▸ **What is expected**:
Reproduce the stretch of the material from its first line through the line containing "[1139, 351]", word for word and with both ends included.

[begin Records to process]

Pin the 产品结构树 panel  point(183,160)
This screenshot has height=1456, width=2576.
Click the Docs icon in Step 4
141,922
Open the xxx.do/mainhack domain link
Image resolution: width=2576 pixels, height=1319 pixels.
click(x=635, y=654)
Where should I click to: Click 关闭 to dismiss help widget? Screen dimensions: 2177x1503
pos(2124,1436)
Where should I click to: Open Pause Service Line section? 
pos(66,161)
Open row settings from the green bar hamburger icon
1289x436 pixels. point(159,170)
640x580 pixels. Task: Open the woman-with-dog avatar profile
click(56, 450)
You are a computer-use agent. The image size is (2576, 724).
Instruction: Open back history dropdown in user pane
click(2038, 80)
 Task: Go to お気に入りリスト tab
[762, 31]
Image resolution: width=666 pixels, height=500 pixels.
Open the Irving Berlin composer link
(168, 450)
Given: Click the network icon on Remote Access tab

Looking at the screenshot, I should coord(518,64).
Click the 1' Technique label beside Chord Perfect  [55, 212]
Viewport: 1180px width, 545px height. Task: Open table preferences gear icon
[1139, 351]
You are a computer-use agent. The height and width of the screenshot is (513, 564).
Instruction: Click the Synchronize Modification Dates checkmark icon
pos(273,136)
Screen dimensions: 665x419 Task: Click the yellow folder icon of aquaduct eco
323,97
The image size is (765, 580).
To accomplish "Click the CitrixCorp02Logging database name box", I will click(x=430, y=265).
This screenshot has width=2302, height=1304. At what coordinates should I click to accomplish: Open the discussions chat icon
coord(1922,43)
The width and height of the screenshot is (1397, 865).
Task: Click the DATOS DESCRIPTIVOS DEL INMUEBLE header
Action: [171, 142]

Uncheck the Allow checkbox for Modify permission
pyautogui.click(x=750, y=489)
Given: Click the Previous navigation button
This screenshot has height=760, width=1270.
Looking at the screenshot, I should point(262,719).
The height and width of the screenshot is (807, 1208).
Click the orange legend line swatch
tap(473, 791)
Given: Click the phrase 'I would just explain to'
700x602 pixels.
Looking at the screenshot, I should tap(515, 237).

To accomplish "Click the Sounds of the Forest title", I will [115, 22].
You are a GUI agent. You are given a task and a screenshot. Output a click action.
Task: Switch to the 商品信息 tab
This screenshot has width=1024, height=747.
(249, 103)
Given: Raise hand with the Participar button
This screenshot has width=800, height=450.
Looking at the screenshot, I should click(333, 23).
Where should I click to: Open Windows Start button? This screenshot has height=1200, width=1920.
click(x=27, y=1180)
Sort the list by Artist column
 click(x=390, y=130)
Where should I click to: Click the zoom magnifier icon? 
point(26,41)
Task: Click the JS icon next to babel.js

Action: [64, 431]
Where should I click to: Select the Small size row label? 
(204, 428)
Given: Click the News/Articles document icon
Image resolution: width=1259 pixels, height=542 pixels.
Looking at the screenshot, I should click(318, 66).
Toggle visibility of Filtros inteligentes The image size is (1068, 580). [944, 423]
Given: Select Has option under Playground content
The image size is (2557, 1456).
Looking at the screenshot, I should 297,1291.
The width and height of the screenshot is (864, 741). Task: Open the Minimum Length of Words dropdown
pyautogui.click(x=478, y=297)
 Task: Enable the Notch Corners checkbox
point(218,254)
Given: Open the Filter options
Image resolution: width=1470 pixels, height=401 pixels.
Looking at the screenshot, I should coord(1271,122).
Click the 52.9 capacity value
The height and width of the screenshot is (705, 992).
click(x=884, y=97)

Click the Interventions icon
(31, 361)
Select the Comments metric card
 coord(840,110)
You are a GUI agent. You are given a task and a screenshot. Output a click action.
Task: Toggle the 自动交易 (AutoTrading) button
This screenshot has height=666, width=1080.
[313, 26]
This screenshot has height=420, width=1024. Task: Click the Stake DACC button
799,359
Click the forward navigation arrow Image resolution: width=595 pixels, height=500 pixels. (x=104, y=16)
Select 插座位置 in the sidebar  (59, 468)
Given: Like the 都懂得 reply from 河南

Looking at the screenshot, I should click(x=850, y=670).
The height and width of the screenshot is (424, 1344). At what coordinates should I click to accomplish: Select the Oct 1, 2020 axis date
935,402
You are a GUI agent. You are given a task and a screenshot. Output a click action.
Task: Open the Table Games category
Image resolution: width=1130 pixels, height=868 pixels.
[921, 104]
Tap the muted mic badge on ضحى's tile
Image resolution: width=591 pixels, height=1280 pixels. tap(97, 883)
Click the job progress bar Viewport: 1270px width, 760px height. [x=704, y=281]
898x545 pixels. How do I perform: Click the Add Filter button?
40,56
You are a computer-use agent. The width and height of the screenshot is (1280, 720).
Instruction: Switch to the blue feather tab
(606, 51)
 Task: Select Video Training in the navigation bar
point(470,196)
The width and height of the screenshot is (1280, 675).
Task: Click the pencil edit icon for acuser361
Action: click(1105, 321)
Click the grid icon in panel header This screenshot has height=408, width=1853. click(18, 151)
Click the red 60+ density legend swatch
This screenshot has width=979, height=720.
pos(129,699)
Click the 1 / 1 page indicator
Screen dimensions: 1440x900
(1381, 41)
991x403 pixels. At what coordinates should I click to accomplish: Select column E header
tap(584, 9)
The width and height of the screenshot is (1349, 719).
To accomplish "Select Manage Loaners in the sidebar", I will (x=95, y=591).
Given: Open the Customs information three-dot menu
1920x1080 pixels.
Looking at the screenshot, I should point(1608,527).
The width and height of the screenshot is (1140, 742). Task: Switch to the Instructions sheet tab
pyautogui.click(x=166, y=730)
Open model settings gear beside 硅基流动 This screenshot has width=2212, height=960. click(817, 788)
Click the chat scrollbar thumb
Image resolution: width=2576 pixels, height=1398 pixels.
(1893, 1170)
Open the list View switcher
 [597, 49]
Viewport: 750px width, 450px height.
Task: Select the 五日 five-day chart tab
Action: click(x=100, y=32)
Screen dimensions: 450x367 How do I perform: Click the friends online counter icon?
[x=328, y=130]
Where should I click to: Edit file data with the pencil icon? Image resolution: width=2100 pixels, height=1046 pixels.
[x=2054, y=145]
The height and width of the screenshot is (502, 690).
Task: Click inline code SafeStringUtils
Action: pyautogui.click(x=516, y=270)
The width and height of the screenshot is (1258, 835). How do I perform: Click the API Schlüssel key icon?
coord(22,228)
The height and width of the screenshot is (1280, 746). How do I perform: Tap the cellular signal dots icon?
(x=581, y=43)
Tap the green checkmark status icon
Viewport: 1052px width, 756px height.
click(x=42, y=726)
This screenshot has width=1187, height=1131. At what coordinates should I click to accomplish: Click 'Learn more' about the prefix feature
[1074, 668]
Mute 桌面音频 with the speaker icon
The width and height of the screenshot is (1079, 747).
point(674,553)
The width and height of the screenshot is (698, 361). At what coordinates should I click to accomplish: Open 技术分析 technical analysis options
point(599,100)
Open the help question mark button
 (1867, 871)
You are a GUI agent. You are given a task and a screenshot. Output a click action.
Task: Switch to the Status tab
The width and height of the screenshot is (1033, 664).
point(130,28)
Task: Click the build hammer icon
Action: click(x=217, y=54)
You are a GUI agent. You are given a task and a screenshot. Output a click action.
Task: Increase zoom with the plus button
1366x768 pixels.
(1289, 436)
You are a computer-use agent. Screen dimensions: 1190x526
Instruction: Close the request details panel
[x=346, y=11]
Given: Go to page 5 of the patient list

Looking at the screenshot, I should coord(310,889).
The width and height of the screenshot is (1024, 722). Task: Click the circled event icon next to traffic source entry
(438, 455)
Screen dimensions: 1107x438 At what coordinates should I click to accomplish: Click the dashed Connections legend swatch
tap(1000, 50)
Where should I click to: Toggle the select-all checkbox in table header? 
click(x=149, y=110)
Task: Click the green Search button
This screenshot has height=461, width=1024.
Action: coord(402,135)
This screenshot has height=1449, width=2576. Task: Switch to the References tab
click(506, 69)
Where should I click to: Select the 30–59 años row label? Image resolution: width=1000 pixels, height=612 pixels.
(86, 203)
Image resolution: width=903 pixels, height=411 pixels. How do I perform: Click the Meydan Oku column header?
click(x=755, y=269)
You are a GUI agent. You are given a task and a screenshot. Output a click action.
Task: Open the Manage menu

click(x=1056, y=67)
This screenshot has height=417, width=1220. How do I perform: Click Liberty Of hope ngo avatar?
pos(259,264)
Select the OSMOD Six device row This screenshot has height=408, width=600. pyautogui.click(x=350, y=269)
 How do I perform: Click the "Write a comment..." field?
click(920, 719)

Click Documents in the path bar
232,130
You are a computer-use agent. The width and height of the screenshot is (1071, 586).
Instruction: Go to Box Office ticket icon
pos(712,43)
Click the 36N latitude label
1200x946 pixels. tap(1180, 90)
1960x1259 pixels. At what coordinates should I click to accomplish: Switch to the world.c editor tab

[end Records to process]

▸ **Final answer**:
Pin the 产品结构树 panel  point(183,160)
This screenshot has height=1456, width=2576.
Click the Docs icon in Step 4
141,922
Open the xxx.do/mainhack domain link
Image resolution: width=2576 pixels, height=1319 pixels.
click(x=635, y=654)
Where should I click to: Click 关闭 to dismiss help widget? Screen dimensions: 2177x1503
pos(2124,1436)
Where should I click to: Open Pause Service Line section? 
pos(66,161)
Open row settings from the green bar hamburger icon
1289x436 pixels. point(159,170)
640x580 pixels. Task: Open the woman-with-dog avatar profile
click(56, 450)
You are a computer-use agent. The image size is (2576, 724).
Instruction: Open back history dropdown in user pane
click(2038, 80)
 Task: Go to お気に入りリスト tab
[762, 31]
Image resolution: width=666 pixels, height=500 pixels.
Open the Irving Berlin composer link
(168, 450)
Given: Click the network icon on Remote Access tab

Looking at the screenshot, I should coord(518,64).
Click the 1' Technique label beside Chord Perfect  [55, 212]
Viewport: 1180px width, 545px height. Task: Open table preferences gear icon
[1139, 351]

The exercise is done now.